Actually, I changed the old version to be faster as well and uploaded it. You shouldn’t see either version using up a lot of cycles in panning. If you do, let me know, but I wouldn’t immediately have an answer for it.
I was more interested in the rescaling and rotation quality. You can run them side-by-side. Let me know what you think.
I’ve checked a Linux and a Windows machine and hardly any cycles are being used once the images are loaded. I heard the GPU fan kick in though.
I checked all your filters and the Lanszoc3 filter appears to be the best one to my eyes. The others result in a lot of blurriness.

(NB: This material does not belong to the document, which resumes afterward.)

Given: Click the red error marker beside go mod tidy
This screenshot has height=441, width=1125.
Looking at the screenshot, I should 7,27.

I had inserted numerous obscenities in the code and I didn’t want to offend anyone. However, I just ran sed on the source code and eliminated all the foul language. I’ve updated the ZIP file and the source code can be downloaded here: http://myweb.dal.ca/mkiefte/TextureDemo.java
I played with that briefly, but I couldn’t get rid of it. I don’t know where it comes from. I’ll have to dig.
Lanczos3 is clearly the best of all of them for downscaling, as it’s
the best at handling high-frequency regions (i.e., where there are
sharp changes in color, i.e., edges). Since the filter is not being
applied in real-time, then we could potentially get even better results
by increasing the window size from 3 to something larger, maybe 7,
though the time to filter is quadratic in the window size, so it’s
going to take 5.4 times longer that way. I couldn’t say whether it will
be 5.4 times better-looking for the extra computation done until
we try it. (The way to get LanczosN for whatever N you want is to
replace the 3’s in the code with your preferred N.)

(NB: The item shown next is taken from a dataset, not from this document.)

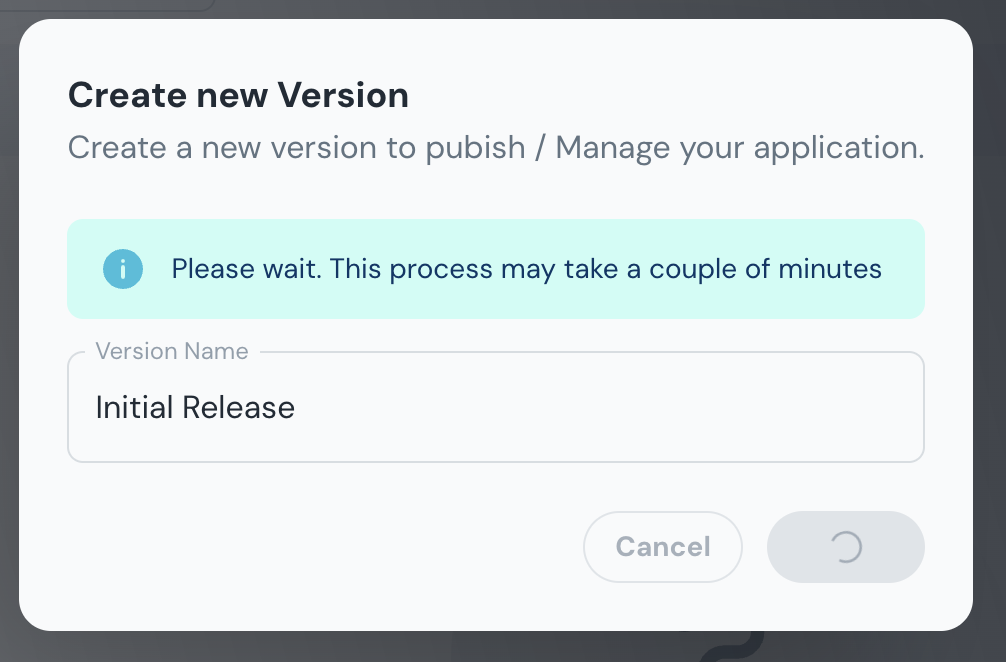Dismiss the dialog using Cancel

tap(662, 547)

The current implementation too general, although that’s what you need right now in VASSAL. I only need it for factor-of-2 downsampling and all the images already have to have power-of-2 dimensions, so this could be done via 2-d FFT very efficiently. As long as the length of the filter is also a power of 2, the operation should be extremely fast.
The Java AWT does have a ConvolveOp.class, but there’s nothing to say that’s it’s done using FFT, and my guess is that it isn’t.
Yes, you’re certainly right—given some assumptions about the input,
this could be made much faster than it is. Without any such assumptions,
I think it’s about as fast as it can be right now.
If we can do this with FFTs, then maybe we could also ship the work
off to the GPU for creating the mipmaps? That would be wicked fast,
since a GPU is basically just a whacking big matrix multiplier.
(I figured you’d know something about this stuff, BTW, as you work
on audio. The only real difference between sampling audio and images
is the number of dimensions, since hardly do you ever see anyone
using a filter which isn’t separable (which could in give you better
results in 2D than making a pass along each dimension with a 1D filter,
but at the expene of being a lot slower). I learned a lot about these
things from talking with Leigh Smith, a guy in my institute who works
on music cognition.)
The performance of the ConvolveOp class is crap, last I checked (as
I looked into that when I was writing and optimizing this stuff last
fall).
You can do it with fragment shaders. Or you could use a filter when you paste it directly onto the back framebuffer and then copy the image to a texture all inside the GPU. I don’t know if JOGL will let you do that, though. I can check it out, but I think it’s low priority right now as that can be done probably fast enough with a good FFT library. Is there such a thing for Java? We’re already using platform-dependent binaries, might as well go all the way.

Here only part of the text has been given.